Motion made, and Question proposed,
That an humble Address be presented to His Majesty, praying that, on the ratification by the Government of the Kingdom of Denmark of the Convention set out in the draft of an Order in Council entitled the Double Taxation Relief.(Taxes on Income) (Denmark) Order, 1950, a copy of which was laid before this House on 8th May, an Order may be made in the form of that Draft.—[Mr. Jay.]
§ 11.50 p.m.
§ Colonel Crosthwaite-Eyre (New Forest)
Surely we are going to have some explanation of this Order from the Treasury?
§ The Financial Secretary to the Treasury (Mr. Douglas Jay)

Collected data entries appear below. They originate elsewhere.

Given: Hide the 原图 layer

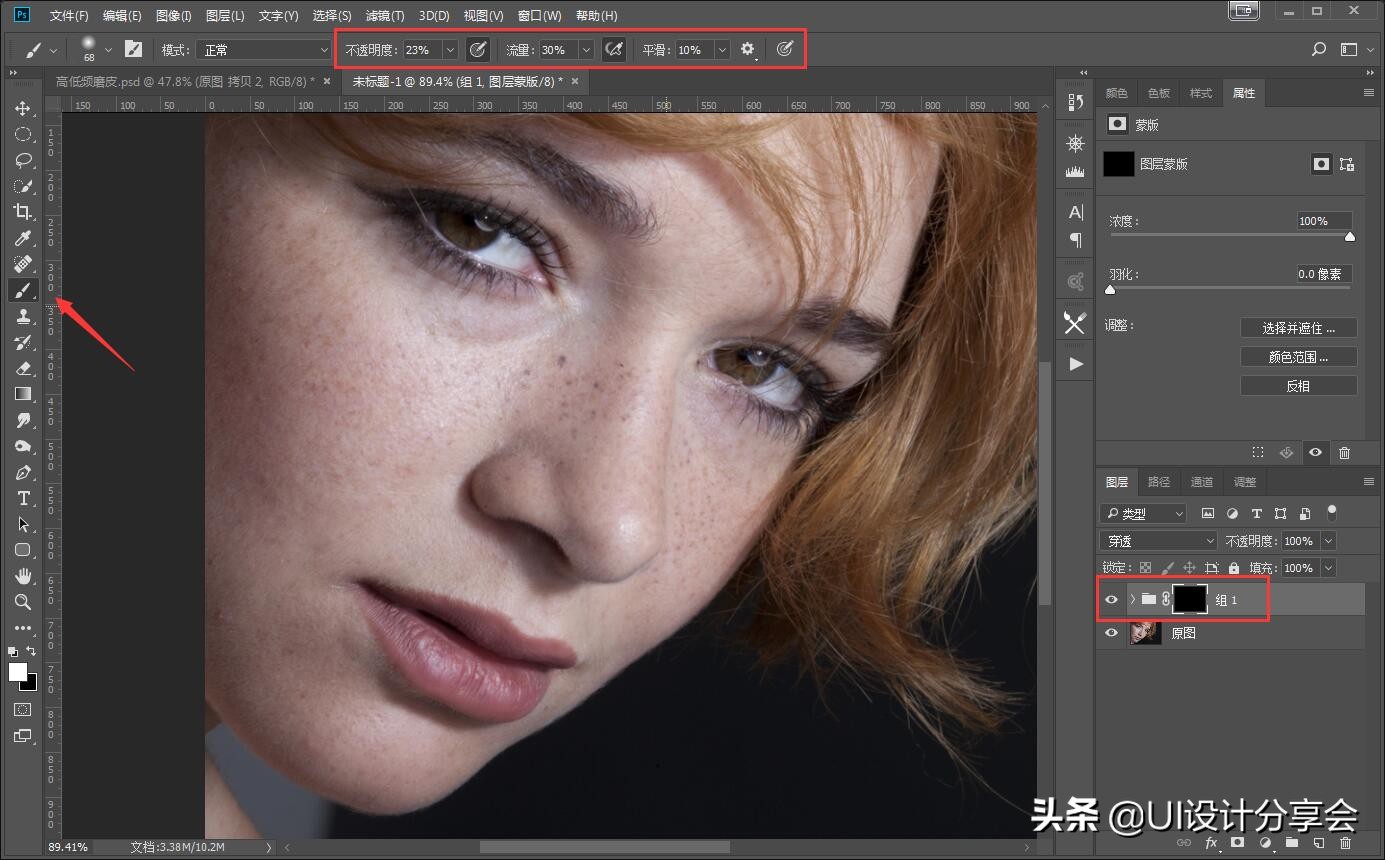Looking at the screenshot, I should click(1111, 633).
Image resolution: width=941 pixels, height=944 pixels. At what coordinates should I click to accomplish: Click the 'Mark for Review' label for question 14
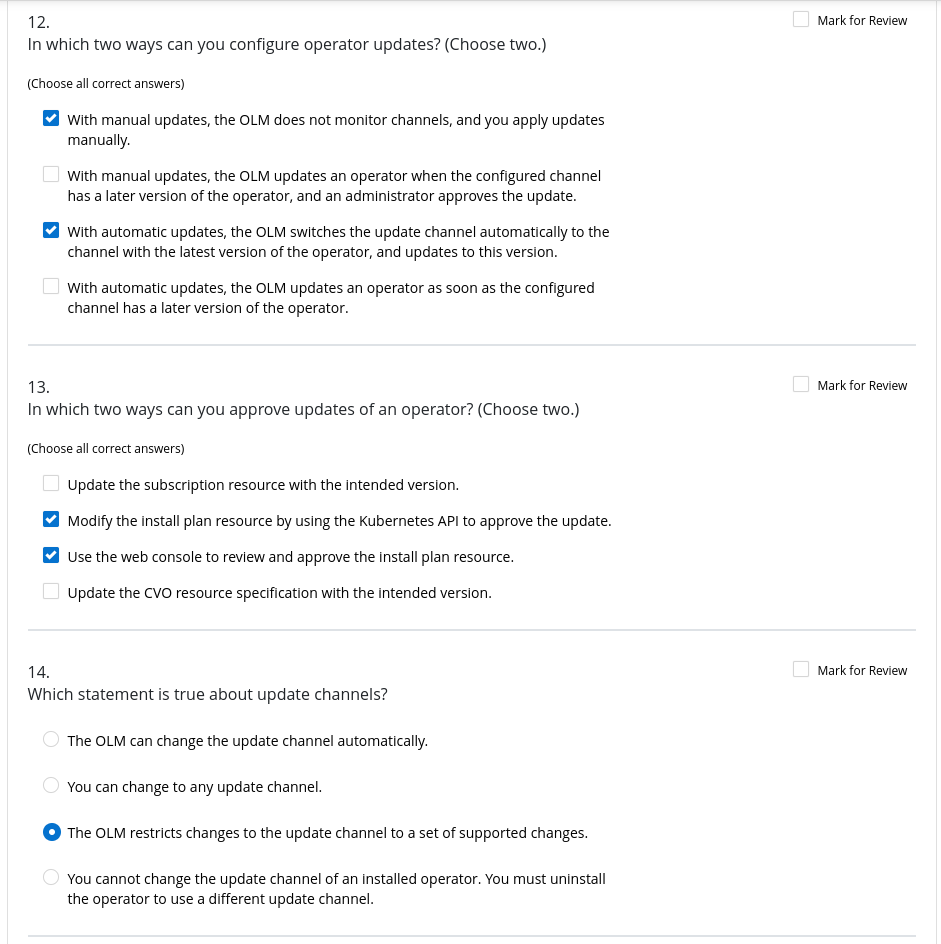click(x=862, y=670)
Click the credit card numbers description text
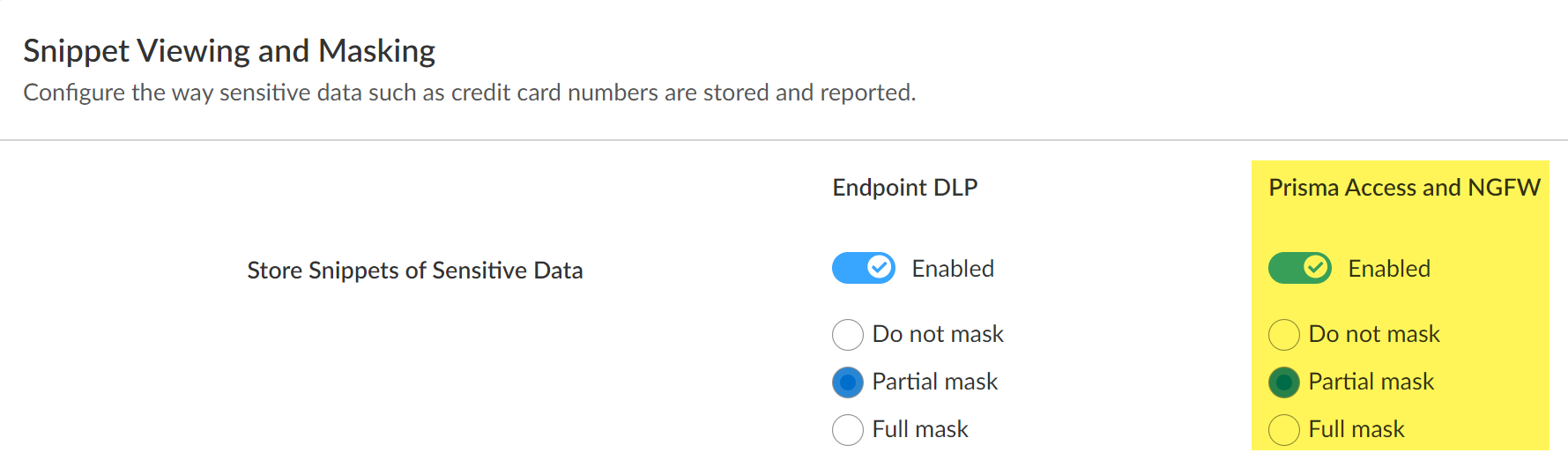The height and width of the screenshot is (475, 1568). pos(469,93)
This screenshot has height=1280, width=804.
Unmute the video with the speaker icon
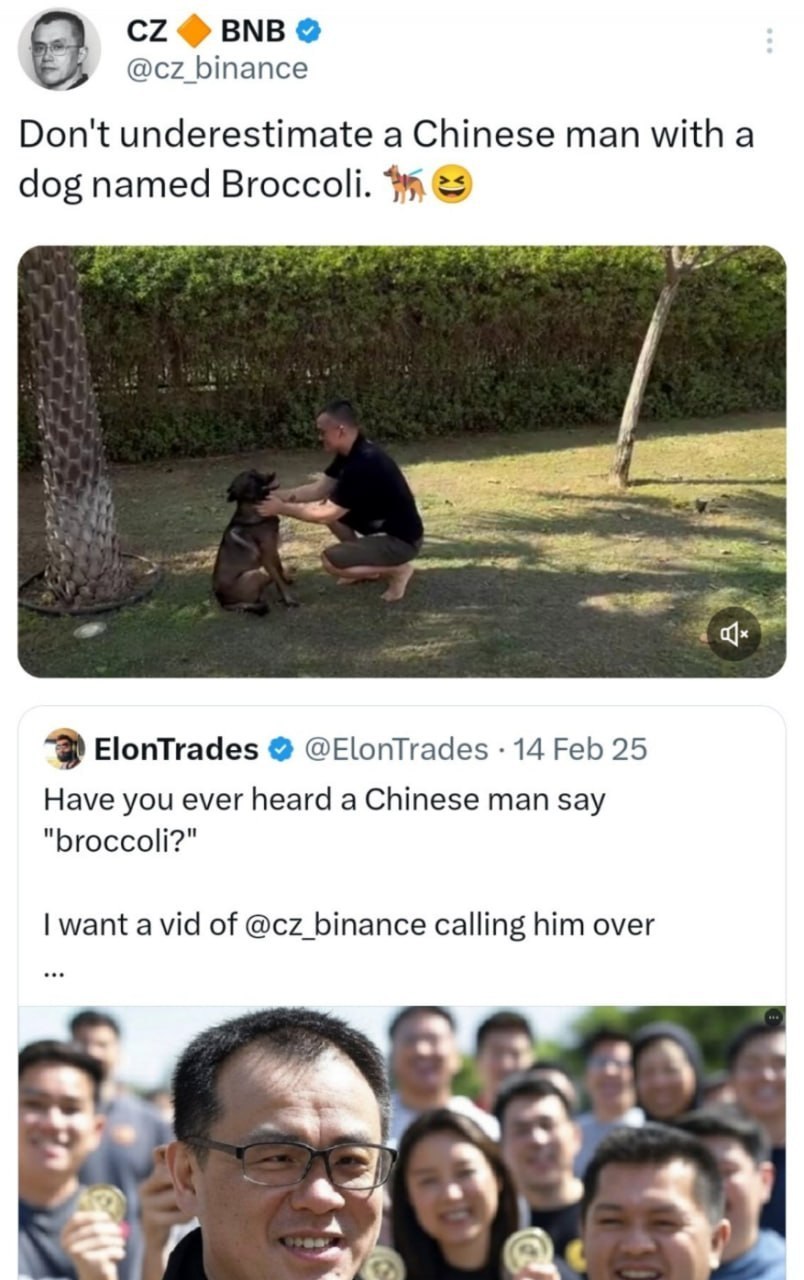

This Motion, as is clear I think, relates to a double taxation convention with Denmark affecting taxes on income. It follows the general pattern of double taxation agreements with the United States, the Dominions, the Colonies, and so forth. It will cover relief for double taxation as between the United Kingdom on the one hand and Denmark on the other, and it is, of course, quite independent of the concessions for unilateral taxation relief which were included in the Finance Bill. It follows the broad pattern of other double taxation relief provisions, and after being approved by the House will require ratification before the Order is actually made.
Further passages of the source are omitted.